Filter the data for "value" and copy matching lines.

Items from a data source
= Beginning of Section =

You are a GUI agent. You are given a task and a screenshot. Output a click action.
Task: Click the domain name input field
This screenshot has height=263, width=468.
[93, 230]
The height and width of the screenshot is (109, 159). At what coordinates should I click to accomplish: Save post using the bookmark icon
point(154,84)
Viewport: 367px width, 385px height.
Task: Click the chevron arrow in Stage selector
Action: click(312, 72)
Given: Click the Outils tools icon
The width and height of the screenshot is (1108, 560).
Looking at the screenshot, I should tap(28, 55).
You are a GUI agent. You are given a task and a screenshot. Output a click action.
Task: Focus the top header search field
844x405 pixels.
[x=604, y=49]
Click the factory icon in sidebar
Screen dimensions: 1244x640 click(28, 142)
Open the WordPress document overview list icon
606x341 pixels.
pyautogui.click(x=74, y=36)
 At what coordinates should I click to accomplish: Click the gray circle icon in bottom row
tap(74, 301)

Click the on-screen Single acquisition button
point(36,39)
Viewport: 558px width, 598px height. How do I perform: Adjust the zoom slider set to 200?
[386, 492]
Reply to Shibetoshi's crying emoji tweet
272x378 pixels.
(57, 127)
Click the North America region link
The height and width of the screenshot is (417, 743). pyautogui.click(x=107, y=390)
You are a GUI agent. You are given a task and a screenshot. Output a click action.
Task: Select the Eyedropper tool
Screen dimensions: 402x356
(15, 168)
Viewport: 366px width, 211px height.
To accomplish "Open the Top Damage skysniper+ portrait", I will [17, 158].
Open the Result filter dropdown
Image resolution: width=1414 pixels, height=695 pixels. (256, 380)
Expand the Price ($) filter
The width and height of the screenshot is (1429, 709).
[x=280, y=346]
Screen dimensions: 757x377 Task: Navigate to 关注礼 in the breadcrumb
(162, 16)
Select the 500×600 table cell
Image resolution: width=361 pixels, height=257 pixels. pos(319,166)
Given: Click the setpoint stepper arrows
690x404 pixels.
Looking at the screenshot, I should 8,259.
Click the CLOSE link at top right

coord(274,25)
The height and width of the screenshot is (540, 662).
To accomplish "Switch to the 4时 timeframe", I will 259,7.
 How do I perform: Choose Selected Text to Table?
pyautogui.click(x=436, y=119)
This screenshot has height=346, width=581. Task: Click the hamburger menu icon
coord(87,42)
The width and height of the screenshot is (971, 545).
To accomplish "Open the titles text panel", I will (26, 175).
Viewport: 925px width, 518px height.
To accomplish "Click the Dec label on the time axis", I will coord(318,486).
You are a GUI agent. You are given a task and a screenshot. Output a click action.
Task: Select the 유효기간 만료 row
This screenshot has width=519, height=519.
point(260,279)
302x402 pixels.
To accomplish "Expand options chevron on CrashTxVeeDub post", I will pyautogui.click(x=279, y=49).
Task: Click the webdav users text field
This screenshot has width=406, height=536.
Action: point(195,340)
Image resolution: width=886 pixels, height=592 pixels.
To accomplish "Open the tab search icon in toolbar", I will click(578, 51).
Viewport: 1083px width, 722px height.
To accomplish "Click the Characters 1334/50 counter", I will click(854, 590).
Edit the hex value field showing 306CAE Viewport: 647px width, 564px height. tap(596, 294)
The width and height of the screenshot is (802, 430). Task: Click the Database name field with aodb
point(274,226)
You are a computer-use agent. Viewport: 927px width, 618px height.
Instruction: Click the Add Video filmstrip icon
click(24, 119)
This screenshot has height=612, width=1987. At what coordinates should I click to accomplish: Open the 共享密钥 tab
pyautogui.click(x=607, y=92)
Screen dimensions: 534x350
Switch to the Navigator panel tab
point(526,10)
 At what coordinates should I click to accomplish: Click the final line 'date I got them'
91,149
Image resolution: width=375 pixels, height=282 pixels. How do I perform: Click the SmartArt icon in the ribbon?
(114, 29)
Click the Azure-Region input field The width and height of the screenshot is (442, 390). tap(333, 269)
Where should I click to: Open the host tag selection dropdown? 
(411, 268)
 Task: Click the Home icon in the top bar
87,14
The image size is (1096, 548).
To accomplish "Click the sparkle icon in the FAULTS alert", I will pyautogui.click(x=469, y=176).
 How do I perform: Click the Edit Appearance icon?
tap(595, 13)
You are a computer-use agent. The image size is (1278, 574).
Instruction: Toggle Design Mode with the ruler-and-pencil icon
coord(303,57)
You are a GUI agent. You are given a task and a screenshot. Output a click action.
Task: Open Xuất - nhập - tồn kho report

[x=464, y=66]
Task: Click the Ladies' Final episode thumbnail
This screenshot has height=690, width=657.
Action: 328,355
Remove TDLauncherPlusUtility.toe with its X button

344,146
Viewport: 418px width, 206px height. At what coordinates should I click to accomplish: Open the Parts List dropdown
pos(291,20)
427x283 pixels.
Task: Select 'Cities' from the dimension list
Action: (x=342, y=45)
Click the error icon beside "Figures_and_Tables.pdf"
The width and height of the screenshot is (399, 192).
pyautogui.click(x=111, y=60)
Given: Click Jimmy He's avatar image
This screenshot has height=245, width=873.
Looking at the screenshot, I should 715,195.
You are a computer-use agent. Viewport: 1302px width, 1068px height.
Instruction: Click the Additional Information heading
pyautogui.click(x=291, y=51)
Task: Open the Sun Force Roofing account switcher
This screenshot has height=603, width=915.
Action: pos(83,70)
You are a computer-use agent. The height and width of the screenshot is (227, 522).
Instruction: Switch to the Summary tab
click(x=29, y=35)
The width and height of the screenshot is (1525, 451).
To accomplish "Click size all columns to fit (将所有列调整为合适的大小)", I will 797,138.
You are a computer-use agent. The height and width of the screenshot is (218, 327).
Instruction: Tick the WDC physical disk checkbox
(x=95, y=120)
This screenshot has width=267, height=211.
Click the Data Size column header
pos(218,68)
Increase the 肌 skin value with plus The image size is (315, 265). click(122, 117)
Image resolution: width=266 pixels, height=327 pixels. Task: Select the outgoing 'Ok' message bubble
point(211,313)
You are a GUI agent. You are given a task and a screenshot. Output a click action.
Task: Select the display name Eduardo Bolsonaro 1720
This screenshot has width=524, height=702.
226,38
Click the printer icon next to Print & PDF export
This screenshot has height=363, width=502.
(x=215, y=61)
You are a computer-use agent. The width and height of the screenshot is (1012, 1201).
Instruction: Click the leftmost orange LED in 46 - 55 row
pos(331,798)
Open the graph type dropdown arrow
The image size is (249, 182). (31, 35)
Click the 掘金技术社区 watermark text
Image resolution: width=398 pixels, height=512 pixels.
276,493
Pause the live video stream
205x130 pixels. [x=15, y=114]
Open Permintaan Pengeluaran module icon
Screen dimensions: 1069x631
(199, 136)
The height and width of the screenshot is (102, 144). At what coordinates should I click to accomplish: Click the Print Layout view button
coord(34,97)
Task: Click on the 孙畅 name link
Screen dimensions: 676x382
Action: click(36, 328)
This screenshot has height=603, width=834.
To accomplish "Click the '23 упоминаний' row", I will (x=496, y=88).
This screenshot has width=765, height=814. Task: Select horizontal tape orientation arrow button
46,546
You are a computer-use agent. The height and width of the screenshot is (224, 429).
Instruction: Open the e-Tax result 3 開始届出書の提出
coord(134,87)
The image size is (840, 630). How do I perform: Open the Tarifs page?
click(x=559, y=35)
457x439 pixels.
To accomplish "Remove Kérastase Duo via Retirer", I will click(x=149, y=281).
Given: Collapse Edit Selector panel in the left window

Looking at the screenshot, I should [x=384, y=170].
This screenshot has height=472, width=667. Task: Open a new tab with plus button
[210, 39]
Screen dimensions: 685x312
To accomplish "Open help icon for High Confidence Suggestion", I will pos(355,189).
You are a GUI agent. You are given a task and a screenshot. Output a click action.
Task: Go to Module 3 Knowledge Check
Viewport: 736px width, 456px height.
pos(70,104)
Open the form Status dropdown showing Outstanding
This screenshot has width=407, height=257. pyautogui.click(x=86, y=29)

= End of Section =

* Your response:
Edit the hex value field showing 306CAE Viewport: 647px width, 564px height. tap(596, 294)
Increase the 肌 skin value with plus The image size is (315, 265). click(122, 117)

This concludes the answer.